23 May 2012

It's always so bitter-sweet

Sometimes I feel like I could easily make a movie about my life. Or really cool music video to one of my favourite songs. Sometimes in this bright moments I feel like having just heart and soul and everything is just freedom. And art.

Like me, sitting on a roof of a house project on early Summer day, in all those clothes and hairdo, swallows squeaking over my head, writing a blog on netbook covered with politically involved stickers, waiting for the rain.
Me, jogging through perfect green fields outside the town.
Me, on a easter-European train, reading a book about anarchist revolution which can and will happen only in our heads, dripping with cool quotes.
Me, helping with painting a graffiti with friends and one of my love.
Sun in the hair of one of my love, while we hitchhike, on the side of the road somewhere, hugging and laughing.

But then, sometimes it feels like it didn't even matter. When nothing makes sense and like the horizon would flip upside down and suddenly everyone, including me, would look at my life from different perspective.

Like I could as well say just now: "How much I will miss you one day, boy. In explosion of youth and ideas, you remain calm, but lost anyway, with deep consideration of your best interest, however far from my steps they pave your path." In one of this days I found this song, astonished how it fits me and tells the dark side of the story with all the scary details.
The dark side of freedom and independence. This, what I always hide on the bottom of the backpack.

- _Data section_:

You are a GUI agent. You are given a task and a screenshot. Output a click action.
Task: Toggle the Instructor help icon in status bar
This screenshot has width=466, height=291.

---

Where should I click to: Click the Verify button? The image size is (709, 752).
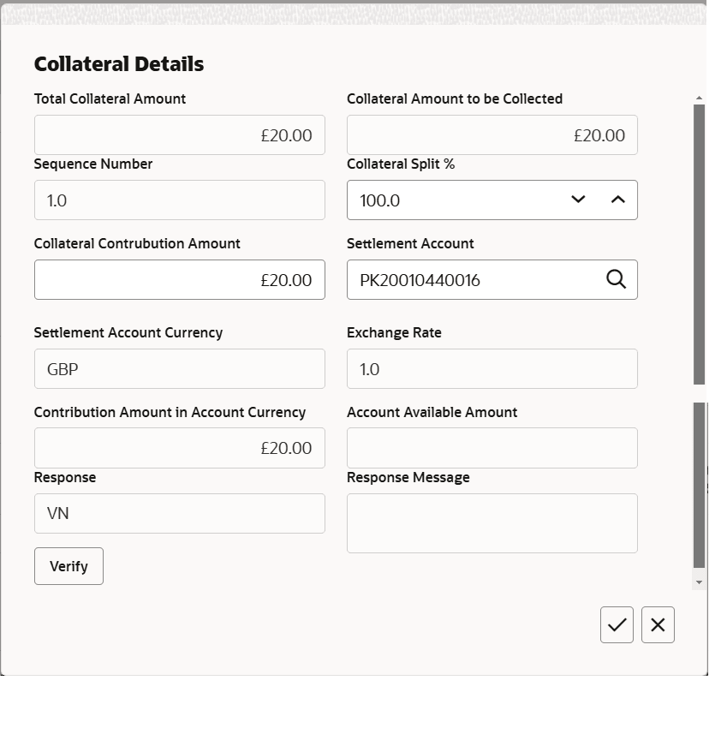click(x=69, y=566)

- _Work to do_:
• A. In the blog post, what is the book being read on the train about?
• B. Output the rows running from the line containing "Where should I" through the line containing "click(x=69, y=566)" as a two-column CSV with the headers instruction and action. Each request's text and its answer go in one quoted field each, with line breaks replaced by spaces and the pictures omitted.

- _Solutions_:
• A. An anarchist revolution that can and will happen only in our heads.

• B.
instruction,action
"Where should I click to: Click the Verify button? The image size is (709, 752).","click(x=69, y=566)"